Written task 1: In the LINQ introduction post, what tag will group all the posts in the series?
Written task 2: Replace "talk" with "presentation" and write out the LINQ introduction post from "About a year" up to and including "my other posts.".

Reimplementing LINQ to Objects: Part 1 – Introduction

September 3, 2010 jonskeet 27 Comments

About a year and a half ago, I gave a talk at a DDD day in Reading, attempting to reimplement as much of LINQ to Objects as possible in an hour. Based on the feedback from the session, I went far too fast… and I was still a long way from finishing. However, I still think it’s an interesting exercise, so I thought I’d do it again in a more leisurely way, blogging as I go. Everything will be under the "Edulinq" tag, so that’s the best way to get all the parts in order, without any of my other posts.

General approach

The plan is to reimplement the whole of LINQ to Objects, explaining each method (or group of methods) in a blog post. I’m going to try to make the code itself production quality, but I’m not going to include any XML documentation – if I’m already writing up how things work, I don’t want to do everything twice. I’ll include optimizations where appropriate, hopefully doing better than LINQ to Objects itself.

The approach is going to be fairly simple: for each LINQ method, I’ll write some unit tests (most of which I won’t show in the blog posts) and make sure they run against the normal .NET implementation. I’ll then comment out the using directive for System.Linq, and introduce one for JonSkeet.Linq instead. The tests will fail, I’ll implement the methods, and gradually they’ll go green again. It’s not quite the normal TDD pattern, but it works pretty well.

Provided material:
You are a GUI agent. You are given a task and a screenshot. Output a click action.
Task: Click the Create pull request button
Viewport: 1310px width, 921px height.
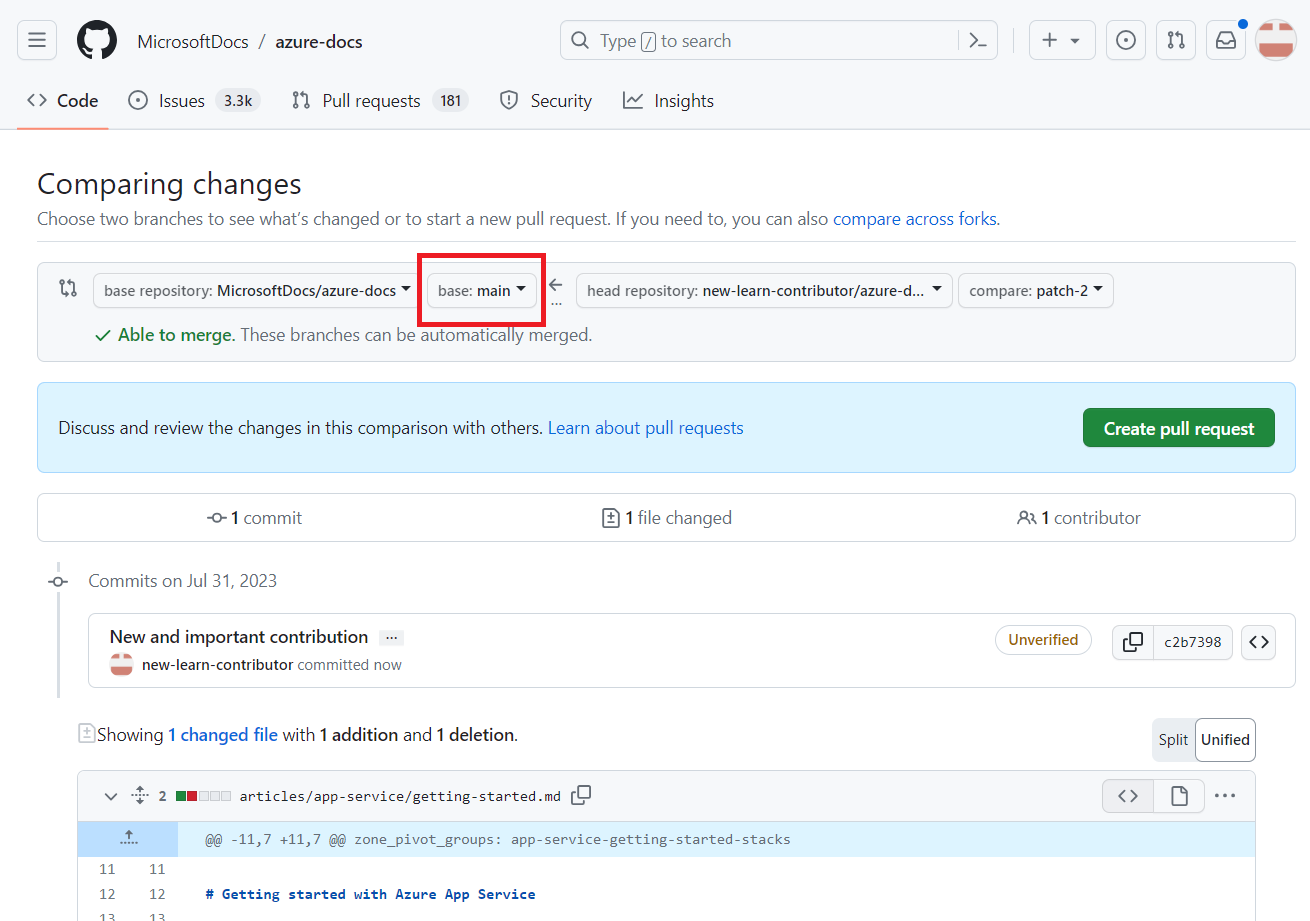click(1178, 427)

Correct answer 1: The "Edulinq" tag.

Correct answer 2:
About a year and a half ago, I gave a presentation at a DDD day in Reading, attempting to reimplement as much of LINQ to Objects as possible in an hour. Based on the feedback from the session, I went far too fast… and I was still a long way from finishing. However, I still think it’s an interesting exercise, so I thought I’d do it again in a more leisurely way, blogging as I go. Everything will be under the "Edulinq" tag, so that’s the best way to get all the parts in order, without any of my other posts.